By using array indices to store the state of whether a number has been seen or not, we achieve the goal using constant space (O(1)), while the swapping ensures we can detect duplicates efficiently.

Solution Approach

The algorithm operates based on the notion that if we could place each number at its correct index in the array, we can then just iterate through the array to find numbers that are not at their correct indices.

The steps involved in solving this problem are:

  1. Loop over each index i in the array nums.
  2. Inside the loop, we initiate another loop that swaps the current element nums[i] with the element at the index it should be at, which is nums[nums[i] - 1]. This continues as long as nums[i] is not already at the correct position.
  3. To swap, we perform a tuple assignment nums[nums[i] - 1], nums[i] = nums[i], nums[nums[i] - 1], which swaps the elements in-place without the need for extra storage.
  4. After completing the outer loop, we know that for each index i, if nums[i] does not equal i + 1, it must be a duplicate because there can only be one such case per number, considering that elements are strictly in the range [1, n].
  5. We construct the result array by iterating over nums with the condition if v != i + 1, using a list comprehension that iterates over nums and its indices (using enumerate), and creates a list of the values v that do not match their supposed index i+1.

This approach utilizes in-place swapping to achieve the sorting, which ensures that we are not using any additional space; thus, it adheres to the constant space complexity restriction.
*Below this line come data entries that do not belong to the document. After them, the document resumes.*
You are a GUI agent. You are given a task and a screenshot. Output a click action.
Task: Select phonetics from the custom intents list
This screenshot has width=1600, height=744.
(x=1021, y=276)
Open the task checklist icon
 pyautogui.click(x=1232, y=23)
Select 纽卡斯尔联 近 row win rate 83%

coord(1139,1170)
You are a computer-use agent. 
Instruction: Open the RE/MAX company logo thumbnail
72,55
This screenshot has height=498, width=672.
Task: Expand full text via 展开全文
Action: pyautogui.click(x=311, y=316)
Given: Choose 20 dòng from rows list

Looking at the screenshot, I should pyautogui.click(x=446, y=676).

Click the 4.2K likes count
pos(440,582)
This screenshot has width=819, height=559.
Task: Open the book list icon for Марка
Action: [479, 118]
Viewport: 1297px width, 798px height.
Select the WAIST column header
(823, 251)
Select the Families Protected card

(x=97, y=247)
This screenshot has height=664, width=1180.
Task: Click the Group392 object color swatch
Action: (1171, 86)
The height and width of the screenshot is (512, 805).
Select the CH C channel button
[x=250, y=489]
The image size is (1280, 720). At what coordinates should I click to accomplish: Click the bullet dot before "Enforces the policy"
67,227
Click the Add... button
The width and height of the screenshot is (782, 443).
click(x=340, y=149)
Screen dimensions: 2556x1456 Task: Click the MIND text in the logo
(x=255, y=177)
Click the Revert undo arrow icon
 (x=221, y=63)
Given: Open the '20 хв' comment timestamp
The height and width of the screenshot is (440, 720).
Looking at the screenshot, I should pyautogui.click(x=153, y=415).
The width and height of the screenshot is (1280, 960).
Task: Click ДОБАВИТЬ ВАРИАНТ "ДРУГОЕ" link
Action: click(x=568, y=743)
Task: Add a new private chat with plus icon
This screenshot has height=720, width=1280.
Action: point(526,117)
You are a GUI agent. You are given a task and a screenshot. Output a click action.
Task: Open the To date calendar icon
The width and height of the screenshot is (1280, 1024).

The solution guarantees that we do not re-visit any number more than twice, maintaining the O(n) time complexity. Once an element is in its correct position, it's not touched again, and discovering the duplicate takes a single pass through the sorted array.

💪
Level Up Your
Algo Skills

Example Walkthrough

Let's walk through a small example to illustrate the solution approach:

Consider the array nums = [4, 3, 2, 7, 8, 2, 3, 1].

According to the algorithm:

  1. We start with the first element: 4. Since 4 should be at index 3 (nums[3]), we swap it with the element at index 3, which is 7. The array now looks like [7, 3, 2, 4, 8, 2, 3, 1].

  2. We still are at index 0, and now we have 7 there, which should be at index 6. After swapping 7 with 3 (at index 6), the array is [3, 3, 2, 4, 8, 2, 7, 1].

  3. At index 0, there's 3 that should be at index 2. But index 2 also has 2, which is the correct element for that position. Hence, we proceed to the next index.

  4. At index 1, we also have 3, which is out of place, reflecting a duplicate has been found. However, 3's correct spot (index 2) already has a 2 positioned correctly, so we move on.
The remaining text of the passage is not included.